Les attaques dévastatrices de Macron contre les droits sociaux et la protection sociale se bousculent et se précipitent. Mais l’indispensable riposte est loin d’être à la hauteur.
Lundi 20 novembre, les députés votaient la suppression du jour de carence pour les fonctionnaires, et mercredi 22 était présenté en Conseil des ministres un projet de sélection des lycéenEs qui vise à exclure celles et ceux qui sont issus des quartiers et milieux populaires.
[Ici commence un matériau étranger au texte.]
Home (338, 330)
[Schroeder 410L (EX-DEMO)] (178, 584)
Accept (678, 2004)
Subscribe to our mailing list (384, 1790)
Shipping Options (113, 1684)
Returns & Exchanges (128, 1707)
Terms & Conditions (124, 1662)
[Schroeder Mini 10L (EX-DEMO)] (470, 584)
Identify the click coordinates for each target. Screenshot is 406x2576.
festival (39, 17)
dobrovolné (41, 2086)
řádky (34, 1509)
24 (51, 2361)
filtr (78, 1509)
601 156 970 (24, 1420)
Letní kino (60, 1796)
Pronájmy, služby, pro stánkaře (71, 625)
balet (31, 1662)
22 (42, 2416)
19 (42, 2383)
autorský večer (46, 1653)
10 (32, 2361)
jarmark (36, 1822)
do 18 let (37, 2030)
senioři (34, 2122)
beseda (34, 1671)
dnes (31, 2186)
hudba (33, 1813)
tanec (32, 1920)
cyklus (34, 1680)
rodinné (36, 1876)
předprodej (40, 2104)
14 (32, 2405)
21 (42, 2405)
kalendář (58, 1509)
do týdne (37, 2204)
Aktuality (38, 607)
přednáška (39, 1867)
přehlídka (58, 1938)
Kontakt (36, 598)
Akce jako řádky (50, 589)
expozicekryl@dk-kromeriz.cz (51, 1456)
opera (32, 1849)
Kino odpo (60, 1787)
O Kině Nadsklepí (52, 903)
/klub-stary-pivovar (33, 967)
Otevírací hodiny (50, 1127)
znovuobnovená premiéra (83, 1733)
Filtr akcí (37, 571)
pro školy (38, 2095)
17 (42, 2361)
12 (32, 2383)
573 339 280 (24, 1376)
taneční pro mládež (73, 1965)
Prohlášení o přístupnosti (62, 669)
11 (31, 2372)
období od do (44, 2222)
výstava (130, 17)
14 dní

La loi travail n’est pas encore bouclée – les décrets ne sont pas tous publiés – que s’amassent les nuages noirs de la réforme de l’Unedic qui précède elle-même la tempête sur les retraites...
Augmenter la pauvreté et stigmatiser les plus pauvres
L’un des prochains coups vise en effet les chômeurEs, avec le changement de la gestion de l’Unedic. L’État qui, aujourd’hui, agrée, ou pas, les conventions signées par le Medef et les organisations syndicales, serait désormais intégré directement à la gestion. C’est la face cachée – ou plutôt « obscure » – de la suppression des cotisations chômage et maladie pour les salariéEs du privé en « compensation » de la hausse de la CSG (qui concerne aussi touTEs les retraitéEs, les chômeurEs et les fonctionnaires). L’assurance chômage basée sur les cotisations laisserait place à un régime financé par la CSG, donc par l’impôt. Macron présente ce nouveau régime chômage comme un « droit universel, pour plus d’équité et de fluidité sur le marché du travail ». Sous l’apparente générosité de l’élargissement aux démissionnaires (une fois tous les cinq ans après cinq ans d’ancienneté dans une entreprise) et aux indépendantEs (artisanEs, commerçantEs, professions libérales, agriculteurEs...), son modèle est le forfait minimal pour le plus grand nombre, et les assurances privées pour celles et ceux qui peuvent. Concrètement ce seront des allocations plus faibles pour une durée plus courte, et plus de flicage pour combattre non pas le chômage mais les chômeurEs elles et eux-mêmes.
Une société de la précarité généralisée
Dans la multiplication des contre-réformes, il y a une constante : la précarisation, la fragilisation, l’insécurité sociale, la mise en danger de la grande majorité de la population, que l’on soit salariéE du public ou du privé, précaire en intérim, contrat à durée déterminée ou contrat aidé, chômeurE, jeune en formation, retraitéE... Cette mise en danger concerne tous les aspects de nos vies : l’emploi et le salaire évidemment, mais aussi le logement, la santé, l’éducation... sans oublier notre environnement, nos libertés et nos droits démocratiques.
État d’urgence social
Si la mobilisation était à la mesure de la régression, un tel tsunami néolibéral devrait provoquer une insurrection populaire. Mais nous n’en sommes pas là, loin s’en faut. Si des résistances existent bel et bien, nous avons échoué à faire barrage aux ordonnances sur la loi travail XXL. Nos manifestations n’ont pas été suffisamment puissantes, nos grèves ont été trop rares et trop faibles pour ébranler un pouvoir qui n’a pourtant que peu de légitimité. Plus que les bilans, ce sont les enseignements que nous devons tirer si nous voulons briser le cercle infernal des défaites...
À l’évidence, nous avons manqué d’un plan de mobilisation en lieu et place d’une succession de journées sans réelle cohérence, nous avons aussi manqué d’unité, d’unité syndicale, d’unité entre les forces syndicales, politiques... de l’unité de toutes celles et ceux qui ont des raisons de s’opposer à la politique de Macron et du Medef. Mais rien n’est venu bousculer la frilosité et la routine.
La reconstruction est nécessaire
Pire, nous n’avons pas réussi à convaincre de l’utilité de se mobiliser, de la possibilité de gagner. Nous avons besoin de succès. Nous avons besoin de démonstrations de force réussies. Une manifestation nationale contre Macron et sa politique peut être une bonne idée, si elle est préparée partout, unitairement, avec détermination, comme un point de départ d’une reconstruction plus profonde et durable des outils collectifs de lutte, d’organisation et de solidarité eux aussi malmenés par la précarisation généralisée.
Nous avons aussi besoin d’opposer au projet Macron, de « pur capitalisme », un projet de société de « bien vivre », qui assure un salaire tout au long de la vie, que l’on soit jeune en formation, retraitéE, travailleurE avec ou sans emploi, la gratuité pour la satisfaction des besoins sociaux fondamentaux, une réduction du temps de travail et un contrôle sur son contenu, son organisation et sa finalité, mais aussi une démocratie réelle et une égalité de toutes et tous.